** Begin Provided records **
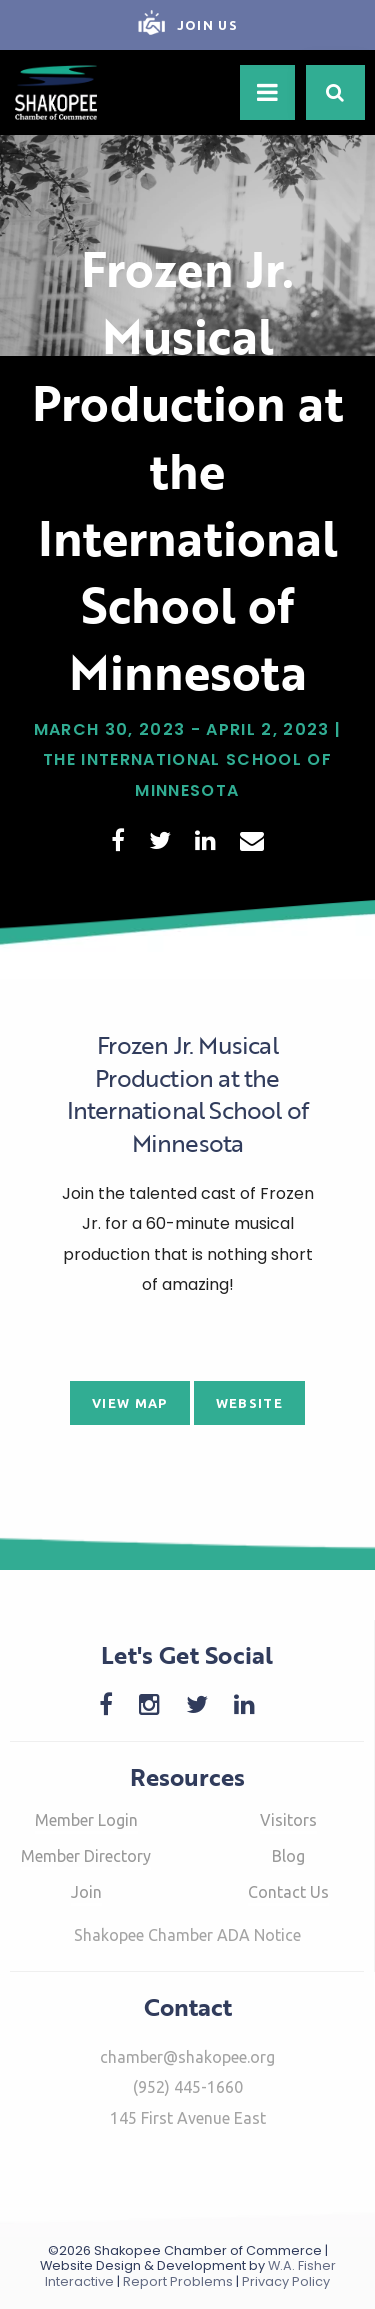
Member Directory (86, 1856)
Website (249, 1403)
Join (86, 1892)
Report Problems (178, 2281)
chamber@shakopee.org (187, 2057)
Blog (288, 1856)
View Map (130, 1403)
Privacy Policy (286, 2281)
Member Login (86, 1820)
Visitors (288, 1820)
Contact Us (288, 1892)
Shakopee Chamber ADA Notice (187, 1935)
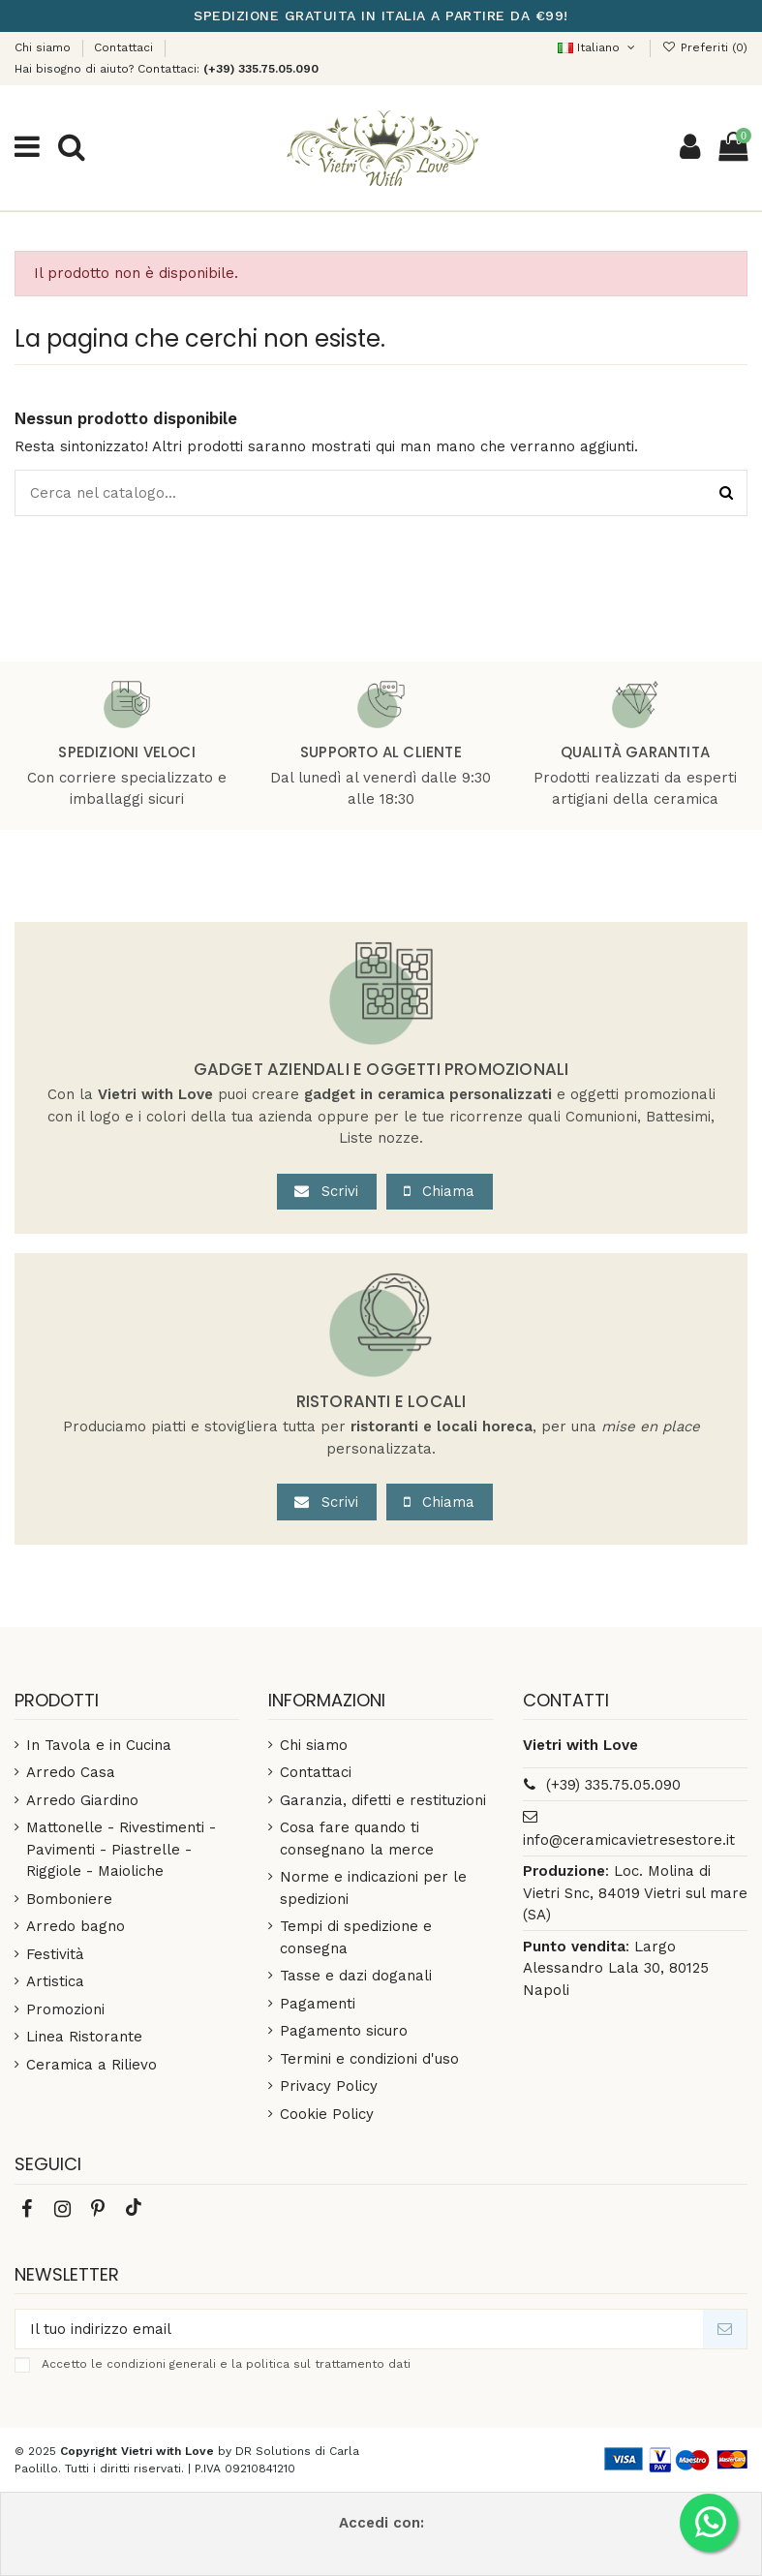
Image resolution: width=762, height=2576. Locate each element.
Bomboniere (69, 1899)
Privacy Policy (329, 2086)
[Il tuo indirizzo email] (359, 2329)
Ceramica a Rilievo (91, 2064)
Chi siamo (45, 47)
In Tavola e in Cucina (98, 1745)
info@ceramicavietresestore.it (629, 1840)
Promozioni (65, 2009)
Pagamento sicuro (344, 2030)
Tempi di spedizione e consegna (356, 1937)
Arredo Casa (70, 1772)
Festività (55, 1954)
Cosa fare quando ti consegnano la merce (357, 1838)
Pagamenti (317, 2003)
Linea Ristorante (84, 2036)
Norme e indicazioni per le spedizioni (373, 1888)
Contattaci (123, 47)
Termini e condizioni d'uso (369, 2059)
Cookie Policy (327, 2114)
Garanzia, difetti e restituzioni (383, 1800)
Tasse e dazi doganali (356, 1975)
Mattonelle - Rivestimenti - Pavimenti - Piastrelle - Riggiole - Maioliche (121, 1849)
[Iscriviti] (725, 2329)
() (704, 47)
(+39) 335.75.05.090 (613, 1785)
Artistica (55, 1981)
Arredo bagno (75, 1926)
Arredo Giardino (82, 1800)
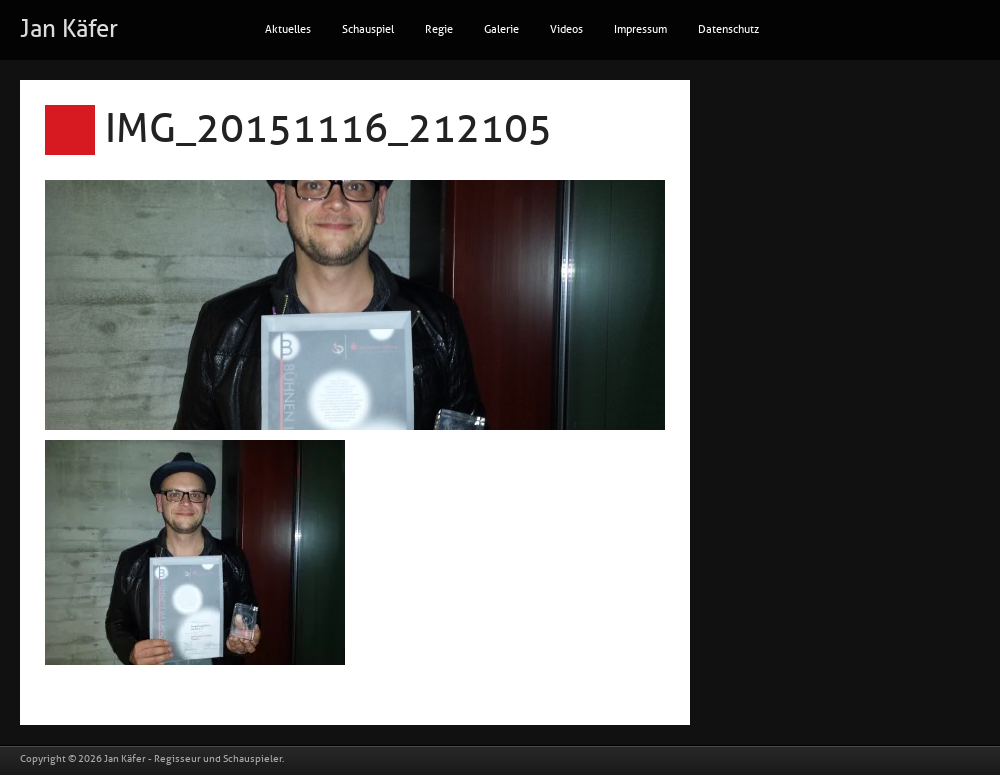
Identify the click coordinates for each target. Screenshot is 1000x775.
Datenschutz (728, 29)
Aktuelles (288, 29)
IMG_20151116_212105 (328, 129)
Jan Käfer (69, 29)
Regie (439, 29)
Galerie (501, 29)
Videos (566, 29)
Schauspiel (368, 29)
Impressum (640, 29)
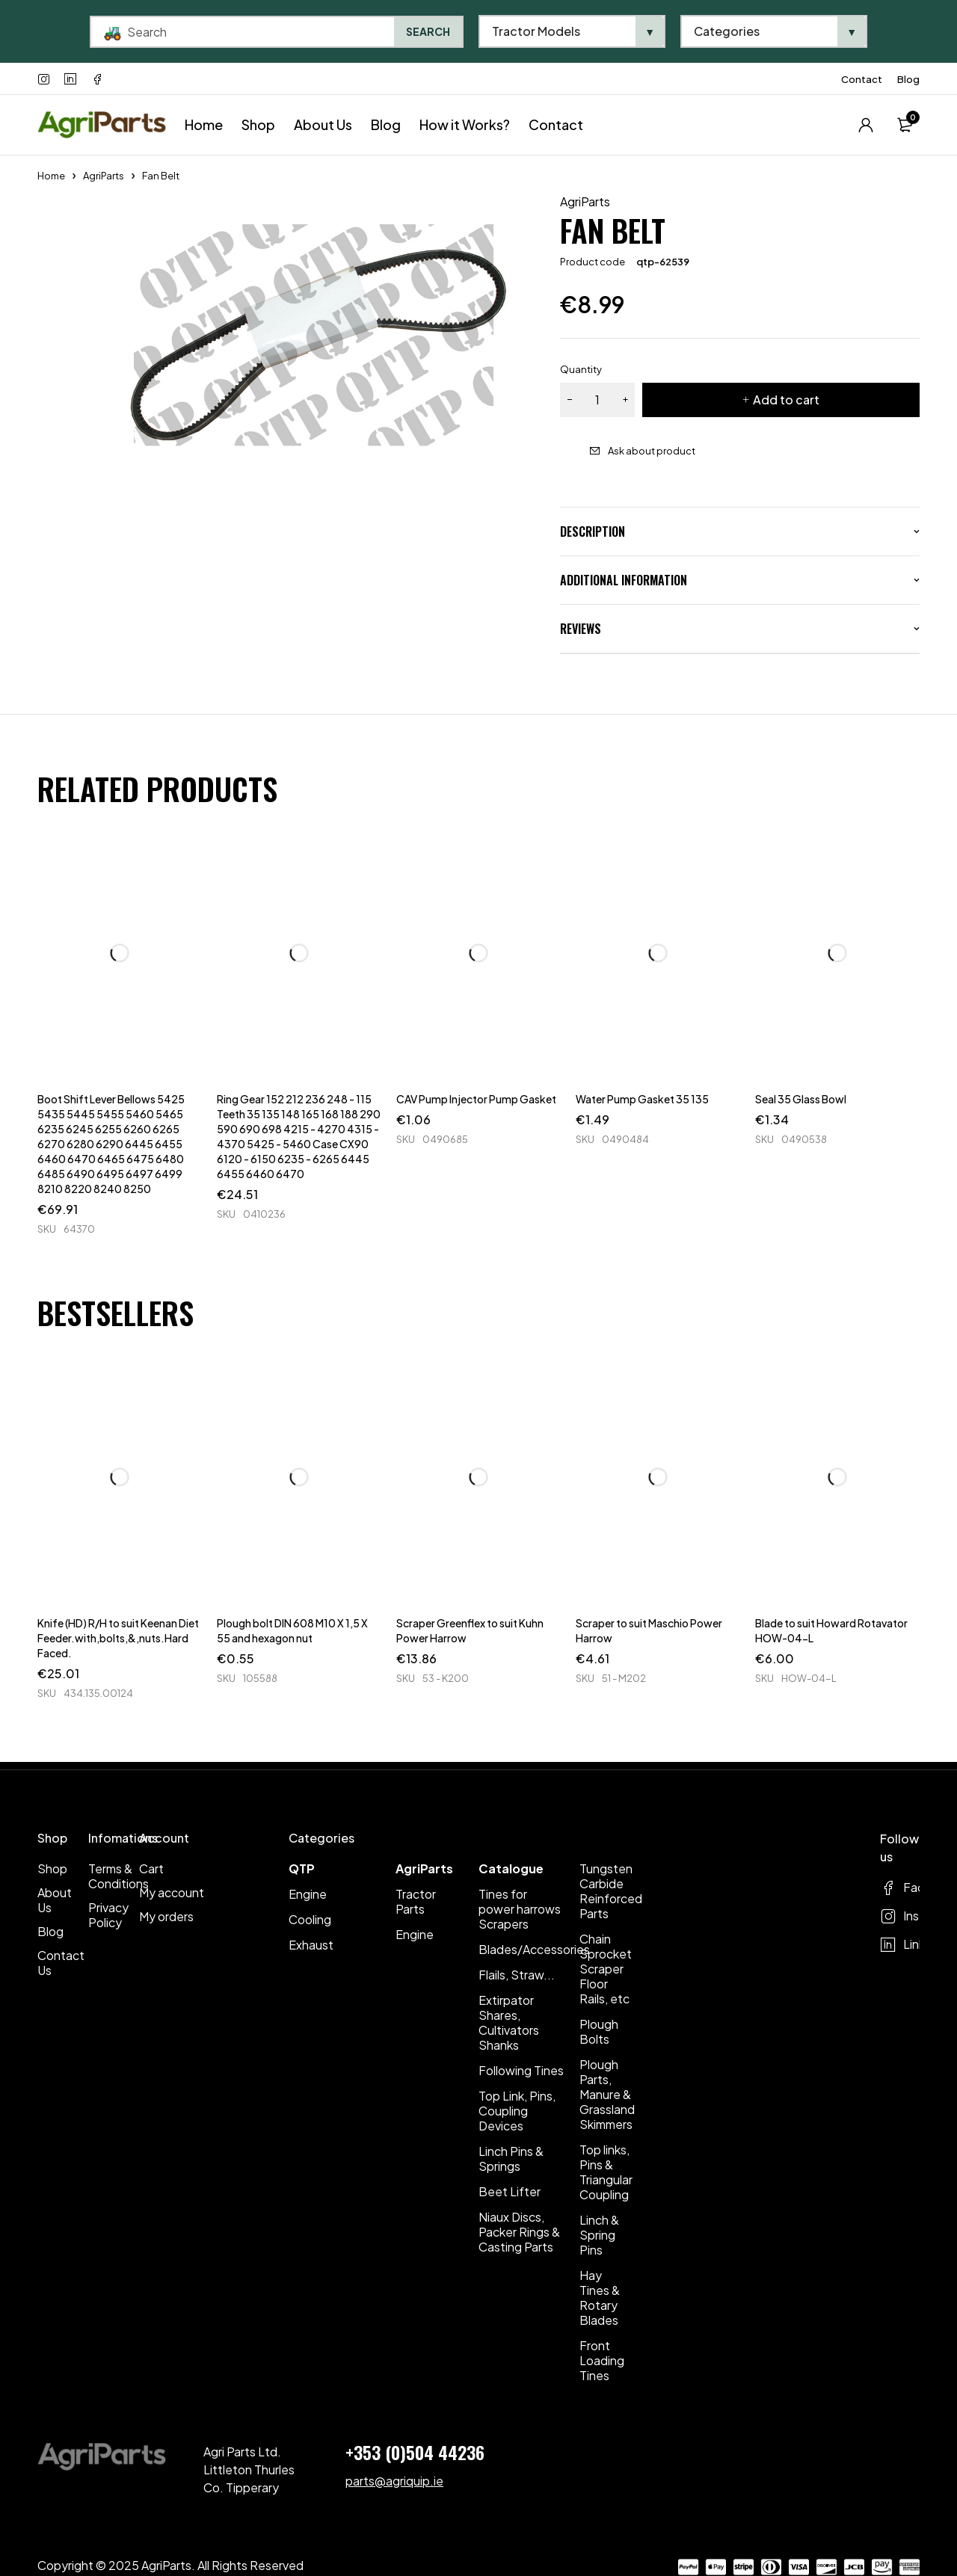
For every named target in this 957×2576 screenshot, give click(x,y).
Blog (908, 79)
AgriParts (103, 176)
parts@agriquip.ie (394, 2481)
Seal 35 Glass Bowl (800, 1099)
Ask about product (651, 451)
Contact (861, 79)
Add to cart (786, 399)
** End Provided records **
• **Exercise aim**:
Lay out every line of the entries above as a single numbered list, without blank lines and without the pictures.

• **Solution**:
1. Member Directory (86, 1856)
2. Website (249, 1403)
3. Join (86, 1892)
4. Report Problems (178, 2281)
5. chamber@shakopee.org (187, 2057)
6. Blog (288, 1856)
7. View Map (130, 1403)
8. Privacy Policy (286, 2281)
9. Member Login (86, 1820)
10. Visitors (288, 1820)
11. Contact Us (288, 1892)
12. Shakopee Chamber ADA Notice (187, 1935)
13. Image resolution: width=762, height=2576. Locate each element.
14. Bomboniere (69, 1899)
15. Privacy Policy (329, 2086)
16. [Il tuo indirizzo email] (359, 2329)
17. Ceramica a Rilievo (91, 2064)
18. Chi siamo (45, 47)
19. In Tavola e in Cucina (98, 1745)
20. info@ceramicavietresestore.it (629, 1840)
21. Promozioni (65, 2009)
22. Pagamento sicuro (344, 2030)
23. Tempi di spedizione e consegna (356, 1937)
24. Arredo Casa (70, 1772)
25. Festività (55, 1954)
26. Cosa fare quando ti consegnano la merce (357, 1838)
27. Pagamenti (317, 2003)
28. Linea Ristorante (84, 2036)
29. Norme e indicazioni per le spedizioni (373, 1888)
30. Contattaci (123, 47)
31. Termini e condizioni d'uso (369, 2059)
32. Cookie Policy (327, 2114)
33. Garanzia, difetti e restituzioni (383, 1800)
34. Tasse e dazi doganali (356, 1975)
35. Mattonelle - Rivestimenti - Pavimenti - Piastrelle - Riggiole - Maioliche (121, 1849)
36. [Iscriviti] (725, 2329)
37. () (704, 47)
38. (+39) 335.75.05.090 (613, 1785)
39. Artistica (55, 1981)
40. Arredo bagno (75, 1926)
41. Arredo Giardino (82, 1800)
42. Identify the click coordinates for each target. Screenshot is 1000x775.
43. Datenschutz (728, 29)
44. Aktuelles (288, 29)
45. IMG_20151116_212105 (328, 129)
46. Jan Käfer (69, 29)
47. Regie (439, 29)
48. Galerie (501, 29)
49. Videos (566, 29)
50. Schauspiel (368, 29)
51. Impressum (640, 29)
52. For every named target in this 957×2576 screenshot, give click(x,y).
53. Blog (908, 79)
54. AgriParts (103, 176)
55. parts@agriquip.ie (394, 2481)
56. Seal 35 Glass Bowl (800, 1099)
57. Ask about product (651, 451)
58. Contact (861, 79)
59. Add to cart (786, 399)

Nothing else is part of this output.